__Given request__. Present each line of the material below as a Markdown table with a Row column for the row number and a Text column for the line itself, omitting blank lines. Leave the pictures out of the table.

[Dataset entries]
* * * * * * * * *
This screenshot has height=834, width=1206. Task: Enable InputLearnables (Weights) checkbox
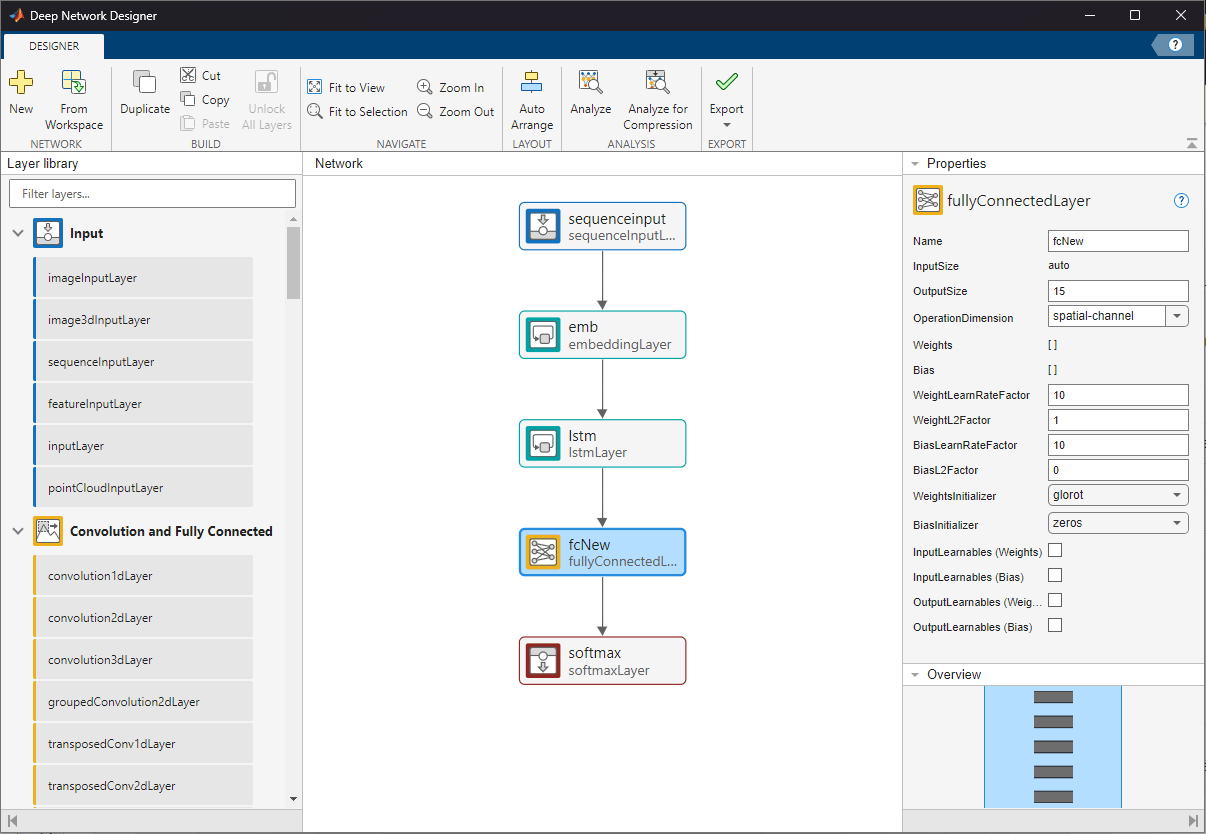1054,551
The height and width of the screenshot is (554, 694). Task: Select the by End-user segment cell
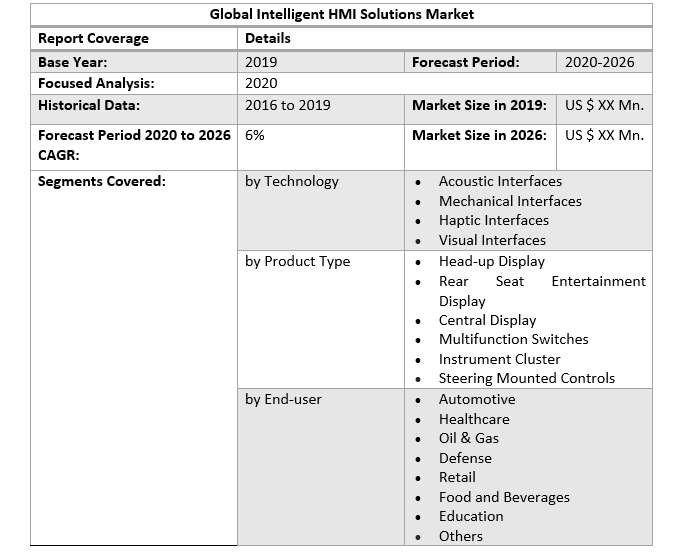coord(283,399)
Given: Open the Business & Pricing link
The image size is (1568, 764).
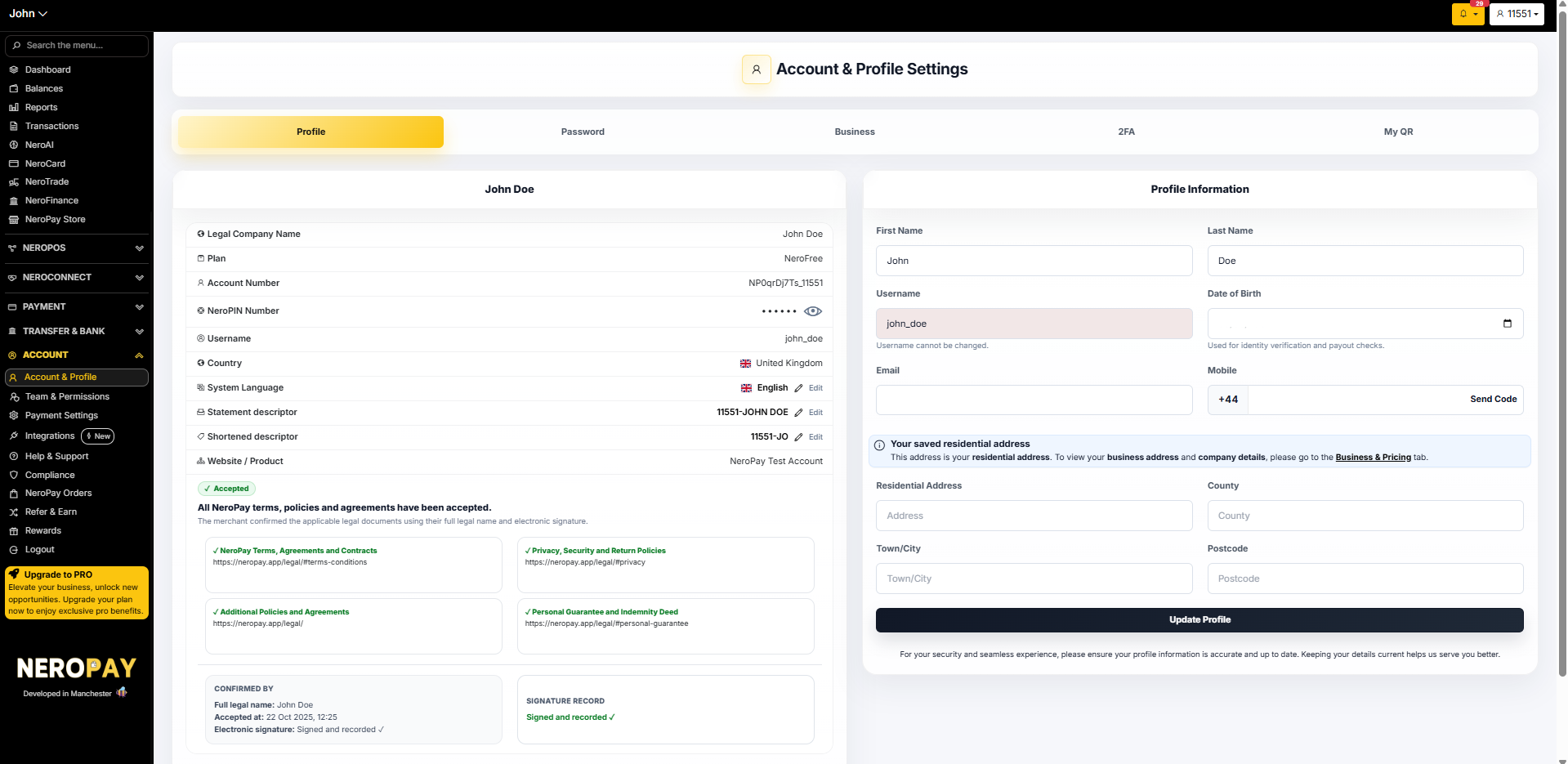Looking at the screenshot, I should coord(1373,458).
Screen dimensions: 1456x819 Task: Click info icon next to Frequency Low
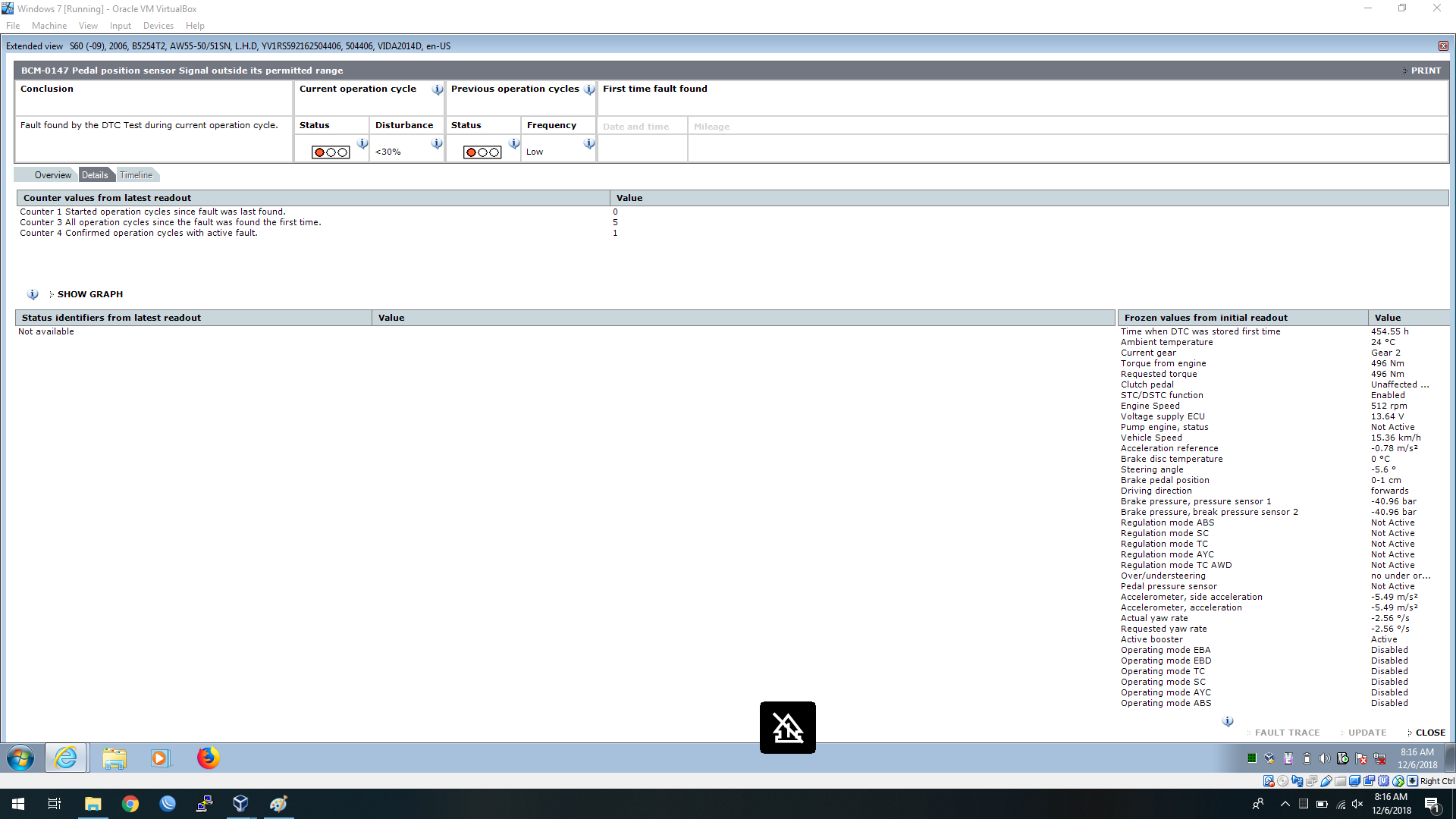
* * * * * * * * *
__In response__.
| Row | Text |
|---|---|
| 1 | This screenshot has height=834, width=1206. Task: Enable InputLearnables (Weights) checkbox |
| 2 | 1054,551 |
| 3 | The height and width of the screenshot is (554, 694). Task: Select the by End-user segment cell |
| 4 | coord(283,399) |
| 5 | Given: Open the Business & Pricing link |
| 6 | The image size is (1568, 764). |
| 7 | Looking at the screenshot, I should coord(1373,458). |
| 8 | Screen dimensions: 1456x819 Task: Click info icon next to Frequency Low |